Given text section start

Programming for primacy and recency. Most memorable data come first and last in a presentation. Keep this in mind when planning and outlining any witness’s testimony. A wise examiner often kicks off by positioning the witness in the case, then builds to the questions for which the witness was called for a final flourish of testimony that reinforces case themes.
Cross-Examination
Cross-examination’s role is damage control. If it is done well, the hostile witness will not gain much ground. If it is done poorly, however, cross-examination can result in a turning of the tide. An important, and obvious, goal during cross-examination is to avoid assisting the witness with being persuasive to the jury.
The two most difficult tasks facing us in cross-examination are eliminating wiggle room in our questions and knowing when to stop. Wiggle room is available to the hostile witness whenever the question asks too much. We should avoid wiggle room by asking questions that can be answered only “yes” or “no.” A string of “yes” answers implies that the witness has been won over; a string of “no” answers implies some kind of weakness or failure on the part of the witness.

Given text section end
Entries supplied section start

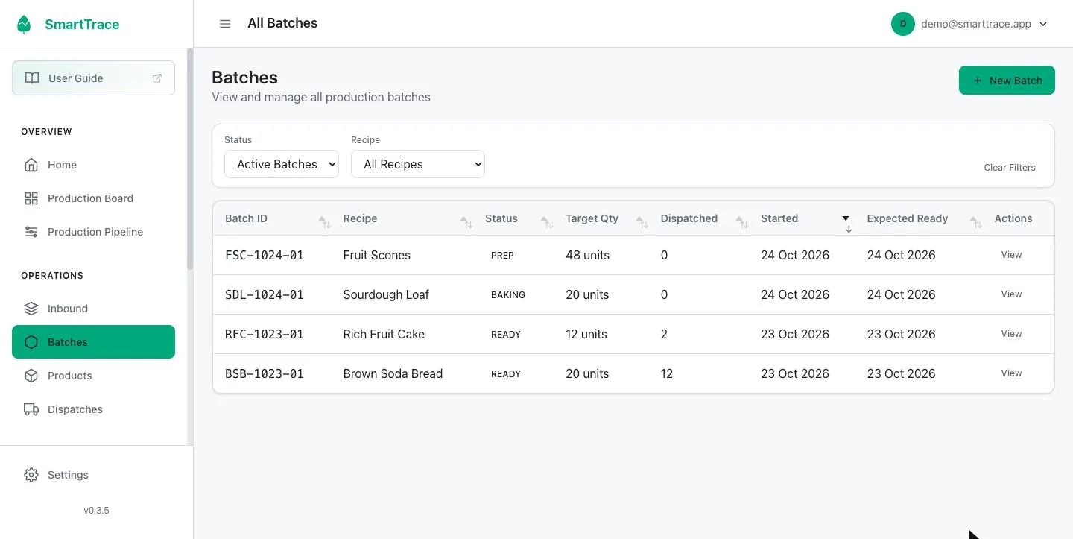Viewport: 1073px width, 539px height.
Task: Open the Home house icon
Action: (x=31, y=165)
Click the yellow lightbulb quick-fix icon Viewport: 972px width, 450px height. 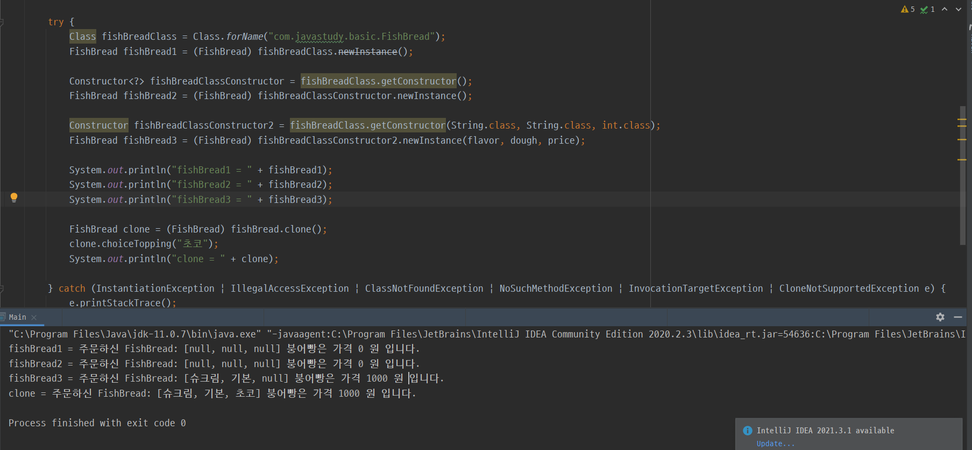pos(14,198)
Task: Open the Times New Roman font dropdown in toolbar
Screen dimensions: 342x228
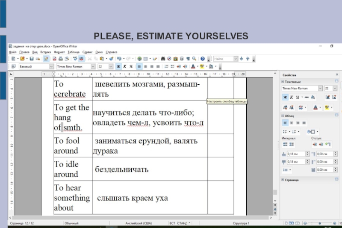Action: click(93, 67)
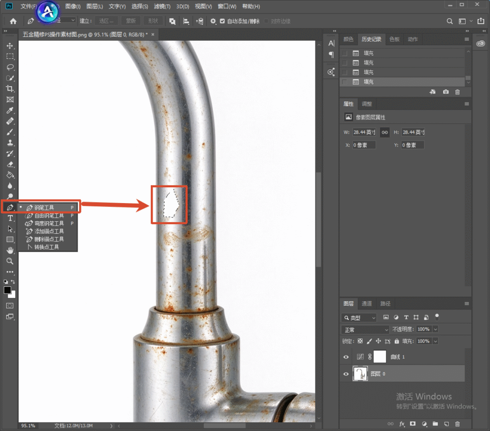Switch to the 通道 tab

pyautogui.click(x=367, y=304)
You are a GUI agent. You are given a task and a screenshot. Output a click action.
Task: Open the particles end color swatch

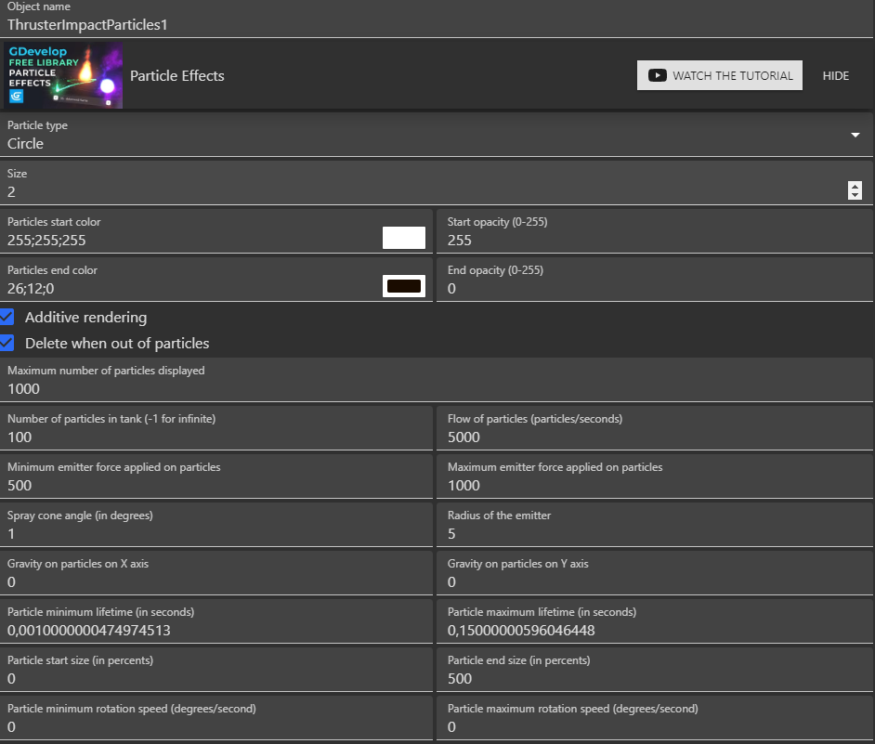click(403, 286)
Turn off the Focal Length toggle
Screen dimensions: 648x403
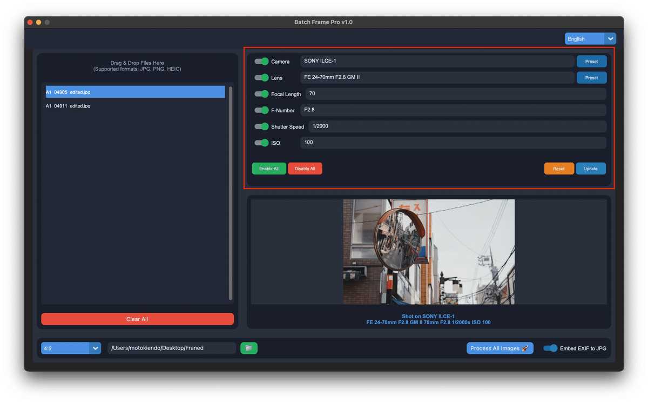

Entries supplied section end

- _Exercise brief_
Please resume the passage on examining witnesses at trial, picking up right after its final sentence.

- _Task output_
Q: You’re not a medical doctor.
A: No.
Q: You never studied toxicology.
A: No.
Q: You don’t know the scientific theories that support Breathalyzers.
A: No.
Q: You don’t even know how a Breathalyzer works.
A: No.
Q: So you have no opinion about how the Breathalyzer registered 0.20 after you were pulled over by the policeman.
A: No.
Superb cross-examinations have been compromised when the examiner did not know when to stop. An advocate who gets greedy or compulsive after scoring big points sometimes pursues untested or equivocal answers that risk both momentum and the dramatic “high note.” Gauging when to sit down is often the most important power tool in the cross-examiner’s tool box.